夕方、急に雨が降り出した。冷蔵庫にはビールしか入っていないので、コンビニへ行くことにした。傘を持とうとしたところ、玄関の傘立てにお気に入りの折りたたみ傘がない。朝、電車に置き忘れたのだ。
仕方なく、少し大きめのビニール傘をさして家を出た。風が強くて、歩くたびに傘がめくれそうになる。道の途中で雨がさらに激しくなり、コンビニの軒下で少し雨宿りをすることにした。

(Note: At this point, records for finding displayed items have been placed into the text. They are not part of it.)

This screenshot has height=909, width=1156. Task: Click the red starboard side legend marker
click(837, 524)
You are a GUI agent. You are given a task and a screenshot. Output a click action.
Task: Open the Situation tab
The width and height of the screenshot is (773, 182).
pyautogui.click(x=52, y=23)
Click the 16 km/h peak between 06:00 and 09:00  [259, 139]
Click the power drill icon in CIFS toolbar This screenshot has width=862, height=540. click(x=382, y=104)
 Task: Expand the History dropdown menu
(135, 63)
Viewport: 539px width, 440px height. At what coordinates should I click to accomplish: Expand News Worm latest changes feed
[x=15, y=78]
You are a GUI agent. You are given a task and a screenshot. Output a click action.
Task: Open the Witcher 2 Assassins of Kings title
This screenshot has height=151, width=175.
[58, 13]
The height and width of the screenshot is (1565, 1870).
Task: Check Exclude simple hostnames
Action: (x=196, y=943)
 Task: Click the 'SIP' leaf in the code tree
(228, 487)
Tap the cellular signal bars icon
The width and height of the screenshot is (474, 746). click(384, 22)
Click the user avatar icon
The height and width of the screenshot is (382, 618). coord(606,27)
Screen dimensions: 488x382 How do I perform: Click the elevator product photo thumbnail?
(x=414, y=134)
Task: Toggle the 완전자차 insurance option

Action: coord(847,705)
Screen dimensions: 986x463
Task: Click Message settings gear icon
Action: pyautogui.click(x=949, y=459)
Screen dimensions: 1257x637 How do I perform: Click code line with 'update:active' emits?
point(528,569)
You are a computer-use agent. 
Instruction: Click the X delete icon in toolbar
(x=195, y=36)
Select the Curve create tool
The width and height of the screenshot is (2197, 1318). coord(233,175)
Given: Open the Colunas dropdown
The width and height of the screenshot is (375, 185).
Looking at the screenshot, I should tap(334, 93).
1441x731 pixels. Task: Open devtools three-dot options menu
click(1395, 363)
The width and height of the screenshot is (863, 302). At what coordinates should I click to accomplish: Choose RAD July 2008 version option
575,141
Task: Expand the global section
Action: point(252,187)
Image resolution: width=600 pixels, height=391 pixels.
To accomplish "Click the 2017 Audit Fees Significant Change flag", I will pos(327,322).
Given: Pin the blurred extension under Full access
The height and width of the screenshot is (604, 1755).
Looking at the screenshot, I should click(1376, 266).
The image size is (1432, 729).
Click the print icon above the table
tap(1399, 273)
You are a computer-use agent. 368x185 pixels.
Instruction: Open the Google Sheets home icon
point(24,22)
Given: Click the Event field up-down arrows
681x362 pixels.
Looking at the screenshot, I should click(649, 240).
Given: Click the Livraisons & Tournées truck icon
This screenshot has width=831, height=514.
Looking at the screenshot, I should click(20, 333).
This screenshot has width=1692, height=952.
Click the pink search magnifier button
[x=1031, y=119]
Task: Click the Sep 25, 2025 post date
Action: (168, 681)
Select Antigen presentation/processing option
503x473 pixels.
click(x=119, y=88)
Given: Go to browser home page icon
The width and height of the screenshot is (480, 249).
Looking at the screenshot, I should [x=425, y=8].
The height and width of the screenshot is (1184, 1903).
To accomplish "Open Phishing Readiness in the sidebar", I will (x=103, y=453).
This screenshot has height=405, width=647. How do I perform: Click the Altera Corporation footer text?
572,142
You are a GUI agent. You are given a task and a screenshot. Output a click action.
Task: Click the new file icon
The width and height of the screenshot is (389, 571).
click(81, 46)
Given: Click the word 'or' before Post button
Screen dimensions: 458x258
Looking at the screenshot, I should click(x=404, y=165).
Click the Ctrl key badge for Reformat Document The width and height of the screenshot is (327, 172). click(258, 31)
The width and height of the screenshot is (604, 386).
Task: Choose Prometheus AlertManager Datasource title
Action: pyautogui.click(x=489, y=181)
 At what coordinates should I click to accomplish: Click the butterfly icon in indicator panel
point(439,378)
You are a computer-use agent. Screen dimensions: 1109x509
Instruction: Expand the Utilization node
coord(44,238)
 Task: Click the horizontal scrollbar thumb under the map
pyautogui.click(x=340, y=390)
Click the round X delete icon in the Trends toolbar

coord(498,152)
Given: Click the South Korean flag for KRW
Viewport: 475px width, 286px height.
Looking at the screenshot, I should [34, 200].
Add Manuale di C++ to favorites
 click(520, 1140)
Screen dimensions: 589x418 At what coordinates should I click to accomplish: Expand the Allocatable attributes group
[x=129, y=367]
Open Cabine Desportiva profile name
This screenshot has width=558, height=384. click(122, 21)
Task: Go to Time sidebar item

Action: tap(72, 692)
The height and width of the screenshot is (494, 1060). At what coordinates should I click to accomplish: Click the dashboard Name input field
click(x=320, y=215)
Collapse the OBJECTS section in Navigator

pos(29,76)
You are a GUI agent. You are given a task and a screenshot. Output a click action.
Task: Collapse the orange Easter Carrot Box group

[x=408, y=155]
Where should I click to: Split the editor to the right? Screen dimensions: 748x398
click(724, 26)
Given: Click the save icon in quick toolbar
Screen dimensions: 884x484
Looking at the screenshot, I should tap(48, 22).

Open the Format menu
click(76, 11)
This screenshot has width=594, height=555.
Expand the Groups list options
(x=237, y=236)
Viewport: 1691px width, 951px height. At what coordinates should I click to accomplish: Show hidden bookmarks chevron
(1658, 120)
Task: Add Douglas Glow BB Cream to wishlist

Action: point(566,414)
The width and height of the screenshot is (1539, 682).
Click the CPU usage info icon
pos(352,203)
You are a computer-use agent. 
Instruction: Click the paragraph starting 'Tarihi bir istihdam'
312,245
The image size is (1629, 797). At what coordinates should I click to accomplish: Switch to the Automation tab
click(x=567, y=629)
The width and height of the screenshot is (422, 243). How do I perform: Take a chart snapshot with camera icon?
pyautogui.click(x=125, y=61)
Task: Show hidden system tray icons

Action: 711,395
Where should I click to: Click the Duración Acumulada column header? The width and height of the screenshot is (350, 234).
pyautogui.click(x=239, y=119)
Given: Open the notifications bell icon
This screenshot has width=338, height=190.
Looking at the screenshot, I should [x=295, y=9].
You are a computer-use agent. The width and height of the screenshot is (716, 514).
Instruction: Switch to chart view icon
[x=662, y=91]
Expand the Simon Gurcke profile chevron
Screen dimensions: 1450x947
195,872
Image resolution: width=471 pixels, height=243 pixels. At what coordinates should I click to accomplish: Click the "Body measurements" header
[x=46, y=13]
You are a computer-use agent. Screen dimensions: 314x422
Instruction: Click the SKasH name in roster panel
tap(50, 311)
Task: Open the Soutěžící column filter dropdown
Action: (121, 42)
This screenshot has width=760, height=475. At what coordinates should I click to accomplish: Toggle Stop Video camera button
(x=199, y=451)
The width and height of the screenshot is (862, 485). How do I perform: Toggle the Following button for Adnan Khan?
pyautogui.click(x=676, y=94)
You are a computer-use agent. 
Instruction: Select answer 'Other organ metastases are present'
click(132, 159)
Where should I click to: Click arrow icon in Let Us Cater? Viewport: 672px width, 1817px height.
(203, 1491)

店の中に入ると、温かい空気と出汁のにおいが流れてきた。おでんのコーナーの前で、となりのおばあさんが「今日は寒いねえ」と声をかけてくれた。私は少し照れながらも、「本当に、急に降ってきましたね」と答えた。知らない人と話すのは苦手だけれど、雨のおかげで、なんとなく距離が近く感じた。
レジでお弁当と温かいお茶を買い、ゆっくり歩いて家に帰った。濡れた靴下を脱いで、ソファに座る。テレビをつけようとしたが、今日はこのまま静かに過ごすことにした。
窓の外では、まだ雨が降り続いている。こんな夜も、悪くないのだ。小さな傘の下で誰かと少し話せるようになると、雨の日も前ほど嫌いではなくなる気がする。